Examples#

On the following page, examples will be given how the code can be used. The first part covers scripts and functions that can be used directly from the terminal while the second part gives a more detailed look on the different functionalities.

Calculate WPs#

This package contains a script to calculate tagger working points (WPs). The script is working_points.py and can be run after installing this package with

wps \
    --ttbar "path/to/ttbar/*.h5" \
    --tagger GN2v01 \
    --fc 0.1

Both the --tagger and --fc options accept a list if you want to get the WPs for multiple taggers. If you are doing c-tagging or xbb-tagging, dedicated fx arguments are available ()you can find them all with -h.

If you want to use the ttbar WPs get the efficiencies and rejections for the zprime sample, you can add --zprime "path/to/zprime/*.h5" to the command. Note that a default selection of $p_T > 250 ~GeV$ to jets in the zprime sample.

If instead of defining the working points for a series of signal efficiencies, you wish to calculate a WP corresponding to a specific background rejection, the --rejection option can be given along with the desired background.

By default the working points are printed to the terminal, but you can save the results to a YAML file with the --outfile option.

See wps --help for more options and information.
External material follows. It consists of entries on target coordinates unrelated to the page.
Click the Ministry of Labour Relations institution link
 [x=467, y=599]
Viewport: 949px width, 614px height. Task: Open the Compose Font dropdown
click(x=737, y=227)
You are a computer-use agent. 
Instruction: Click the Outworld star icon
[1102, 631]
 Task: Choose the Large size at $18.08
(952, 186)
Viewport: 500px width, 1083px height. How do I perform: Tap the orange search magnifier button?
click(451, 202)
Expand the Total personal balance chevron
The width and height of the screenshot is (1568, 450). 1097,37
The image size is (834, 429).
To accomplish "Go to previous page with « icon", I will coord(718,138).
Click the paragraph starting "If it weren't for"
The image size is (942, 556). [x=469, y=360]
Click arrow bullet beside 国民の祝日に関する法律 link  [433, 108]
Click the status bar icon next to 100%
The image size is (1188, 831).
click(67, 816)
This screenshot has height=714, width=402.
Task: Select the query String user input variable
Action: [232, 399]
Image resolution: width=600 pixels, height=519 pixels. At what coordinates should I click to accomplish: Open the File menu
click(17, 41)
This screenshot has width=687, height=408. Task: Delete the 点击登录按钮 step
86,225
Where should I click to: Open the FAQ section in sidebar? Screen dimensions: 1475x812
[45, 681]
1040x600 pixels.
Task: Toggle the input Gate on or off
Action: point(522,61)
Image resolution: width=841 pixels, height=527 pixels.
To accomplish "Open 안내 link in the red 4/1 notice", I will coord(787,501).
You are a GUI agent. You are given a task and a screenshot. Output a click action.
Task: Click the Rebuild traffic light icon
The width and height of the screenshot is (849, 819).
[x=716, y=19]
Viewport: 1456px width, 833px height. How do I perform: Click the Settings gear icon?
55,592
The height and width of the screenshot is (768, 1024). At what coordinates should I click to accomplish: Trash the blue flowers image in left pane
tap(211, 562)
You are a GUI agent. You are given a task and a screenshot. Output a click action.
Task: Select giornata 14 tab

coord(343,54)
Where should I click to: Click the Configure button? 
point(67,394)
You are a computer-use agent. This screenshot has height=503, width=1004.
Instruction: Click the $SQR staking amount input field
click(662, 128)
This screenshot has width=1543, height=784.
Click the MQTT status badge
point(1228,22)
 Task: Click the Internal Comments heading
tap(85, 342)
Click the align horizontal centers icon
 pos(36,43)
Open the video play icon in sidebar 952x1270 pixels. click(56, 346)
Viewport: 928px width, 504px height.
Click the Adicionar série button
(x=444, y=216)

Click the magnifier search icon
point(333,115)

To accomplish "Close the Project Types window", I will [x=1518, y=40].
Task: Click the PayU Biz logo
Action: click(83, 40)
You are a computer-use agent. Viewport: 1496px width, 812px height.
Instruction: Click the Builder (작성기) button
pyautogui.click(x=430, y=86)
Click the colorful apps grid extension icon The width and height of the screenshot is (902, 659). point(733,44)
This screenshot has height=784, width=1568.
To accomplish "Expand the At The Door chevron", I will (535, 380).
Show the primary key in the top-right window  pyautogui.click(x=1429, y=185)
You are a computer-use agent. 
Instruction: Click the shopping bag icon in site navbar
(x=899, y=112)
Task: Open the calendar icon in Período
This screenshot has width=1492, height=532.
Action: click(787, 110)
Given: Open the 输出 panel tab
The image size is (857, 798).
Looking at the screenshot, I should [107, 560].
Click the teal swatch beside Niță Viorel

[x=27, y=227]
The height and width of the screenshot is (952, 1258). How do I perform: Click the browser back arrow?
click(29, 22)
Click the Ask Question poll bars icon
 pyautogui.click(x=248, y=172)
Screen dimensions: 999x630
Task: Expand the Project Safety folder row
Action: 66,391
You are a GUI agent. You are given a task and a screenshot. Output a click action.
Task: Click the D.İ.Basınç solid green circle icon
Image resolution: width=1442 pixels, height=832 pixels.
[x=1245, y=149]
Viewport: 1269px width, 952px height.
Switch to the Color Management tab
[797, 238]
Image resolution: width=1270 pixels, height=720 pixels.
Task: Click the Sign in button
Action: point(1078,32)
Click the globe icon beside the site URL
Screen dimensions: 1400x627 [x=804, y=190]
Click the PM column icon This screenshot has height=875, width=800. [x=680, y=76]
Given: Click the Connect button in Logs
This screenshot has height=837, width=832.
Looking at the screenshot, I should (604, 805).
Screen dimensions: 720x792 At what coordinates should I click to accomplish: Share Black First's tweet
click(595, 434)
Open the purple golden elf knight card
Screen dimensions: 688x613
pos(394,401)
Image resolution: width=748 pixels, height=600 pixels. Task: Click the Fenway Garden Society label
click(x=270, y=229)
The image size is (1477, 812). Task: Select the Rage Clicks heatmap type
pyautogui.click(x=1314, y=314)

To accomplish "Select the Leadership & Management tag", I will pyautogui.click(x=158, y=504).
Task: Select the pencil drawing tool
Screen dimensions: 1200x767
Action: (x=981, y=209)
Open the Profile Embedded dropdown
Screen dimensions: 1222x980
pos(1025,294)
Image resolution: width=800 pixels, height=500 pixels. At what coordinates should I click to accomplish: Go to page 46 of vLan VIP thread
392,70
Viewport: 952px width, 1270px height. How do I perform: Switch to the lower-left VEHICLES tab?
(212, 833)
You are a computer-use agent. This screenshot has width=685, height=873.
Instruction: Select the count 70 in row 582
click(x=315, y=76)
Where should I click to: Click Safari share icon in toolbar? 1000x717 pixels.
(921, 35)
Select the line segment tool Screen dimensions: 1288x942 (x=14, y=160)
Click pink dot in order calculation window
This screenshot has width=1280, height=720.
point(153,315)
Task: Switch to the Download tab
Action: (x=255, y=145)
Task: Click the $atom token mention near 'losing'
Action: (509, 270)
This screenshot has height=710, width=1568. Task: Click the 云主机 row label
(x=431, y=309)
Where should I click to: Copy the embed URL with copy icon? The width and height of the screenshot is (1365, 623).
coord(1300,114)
Calculate efficiency at discriminant cut#

The same script can be used to calculate the efficiency and rejection values at a given discriminant cut value. The script working_points.py can be run after intalling this package as follows

wps \
    --ttbar "path/to/ttbar/*.h5" \
    --tagger GN2v01 \
    --fx 0.1
    --disc_cuts 1.0 1.5

The --tagger, --fx, and --outfile follow the same procedure as in the ‘Calculate WPs’ script as described above.

H5 Utils#

Create virtual file#

This package contains a script to easily merge a set of H5 files. A virtual file is a fast and lightweight way to wrap a set of files. See the h5py documentation for more information on virtual datasets.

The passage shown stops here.